Upon completing his studies, Tenney worked at the Bell Telephone Laboratories from 1961 to 1964, where he collaborated with Max Mathews on the development of several computer programmes for music composition and synthesis, thereby making an enormous contribution to the burgeoning field of electronic music.

In 1963, Tenney founded the Tone Roads Ensemble, a group which enjoyed considerable success in New York thanks to their performances of the music of Charles Ives, Varèse, Feldman, Ruggles, Cage, and other noteworthy composers of the time. Tenney was the pianist and conductor of the group from 1963 to 1970. He also performed with the ensembles of Harry Partch, John Cage, Steve Reich, and Philip Glass.

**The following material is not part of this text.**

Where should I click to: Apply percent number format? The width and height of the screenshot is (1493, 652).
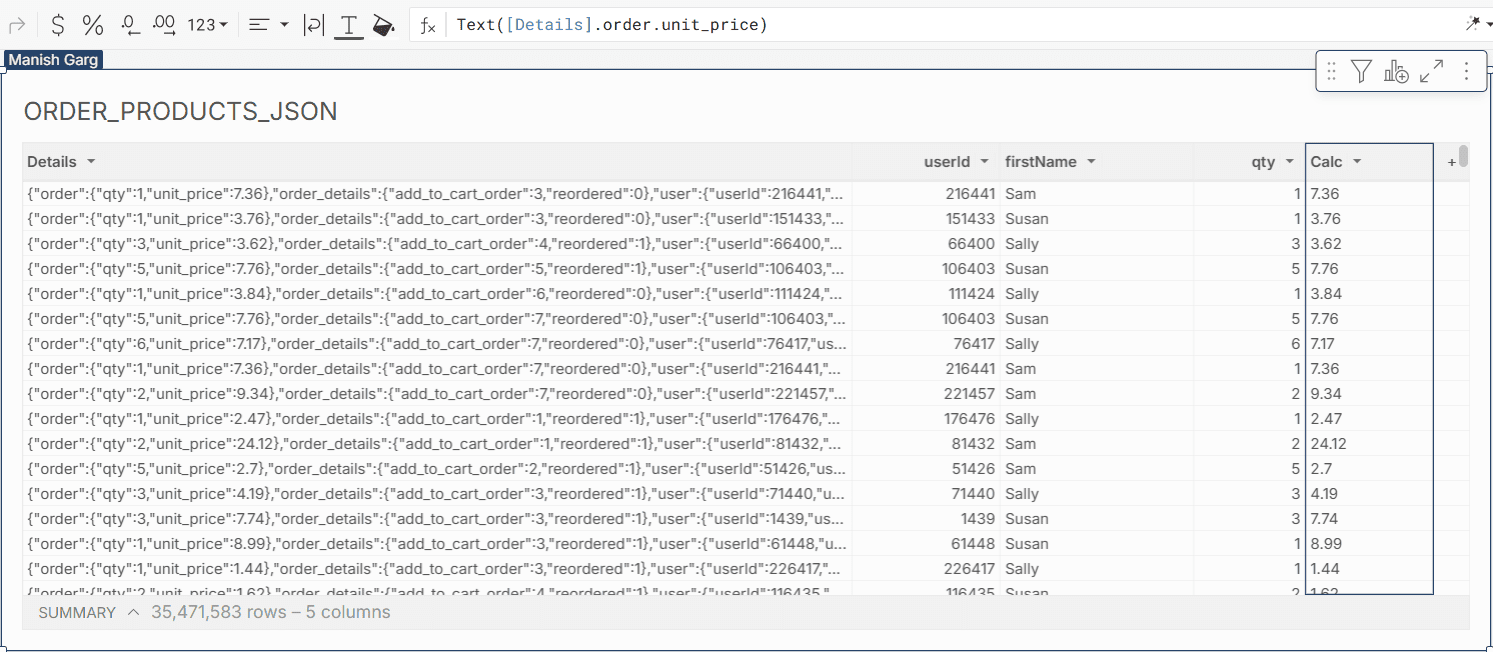coord(93,25)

Tenney’s pivotal theories on digital synthesis are among his most significant contributions to electronic music. He authored several articles on acoustics, computer music, musical form and perception, as well as two books: Meta/Hodos: A Phenomenology of 20th Century Music and an Approach to the Study of Form (Frog Peak, 1988) and A History of “Consonance” and “Dissonance” (Excelsior, 1988).

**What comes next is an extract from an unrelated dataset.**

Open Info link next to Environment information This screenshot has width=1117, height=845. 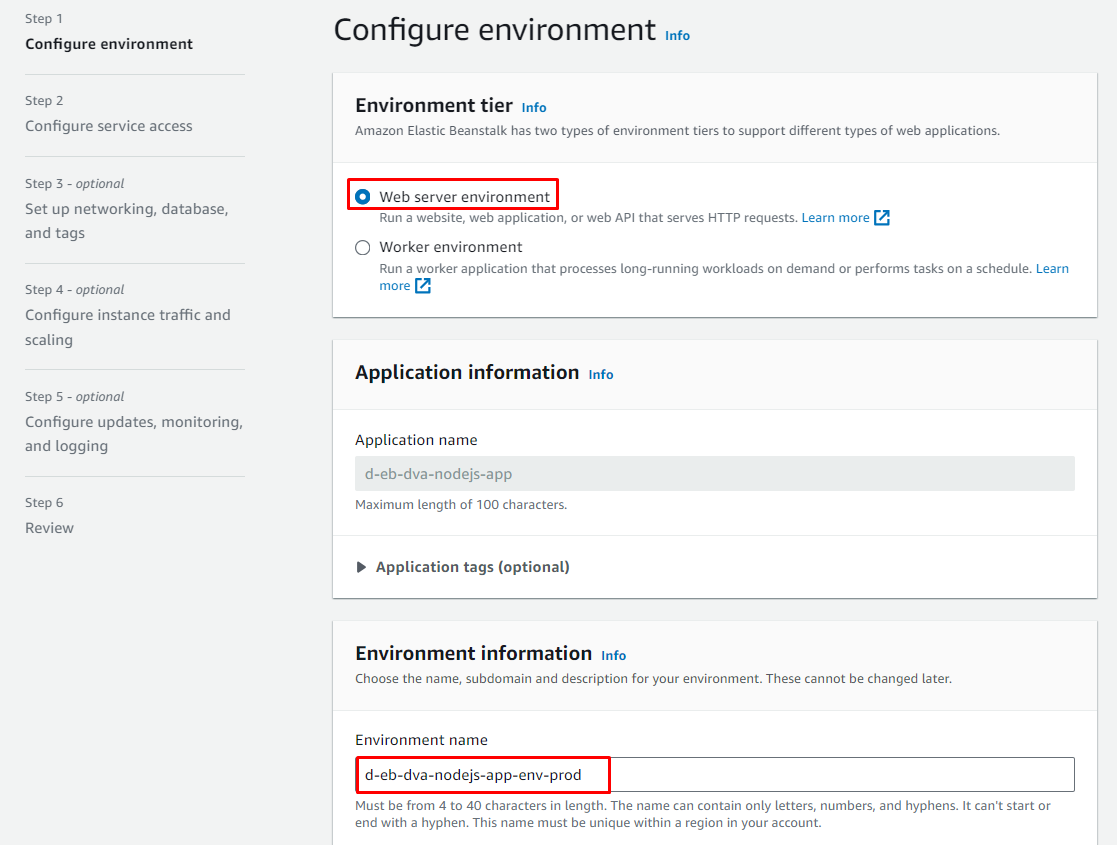[x=613, y=655]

He received numerous accolades throughout his career, including from the National Science Foundation, National Endowment for the Arts, Ontario Arts Council, Canada Arts Council, American Academy and Institute of Arts and Letters, Fromm Foundation, and DAAD, as well as the Jean A. Chalmers Prize in 1993 for his work Critical Band.

Starting in 1966, Tenney taught at the Polytechnic Institute of Brooklyn, the California Institute of the Arts and the University of California. From 1976 to 2000, he taught composition, theory, and 20th-century music history at York University in Toronto, where, in 1994, he became the first faculty member to be named Distinguished Research Professor.

James Tenney’s work attempts to address the questions raised by the pioneers of North American experimental music, i.e., Charles Ives, Carl Ruggles, Edgar Varèse, and John Cage. Throughout his career, he remained dedicated to research on sound and perception. As a composer and theorist, he made a massive contribution to the evolution of music after John Cage. He composed for various media, using both acoustic and electronic instruments.

He died on 24 August 2006 in Valencia, California.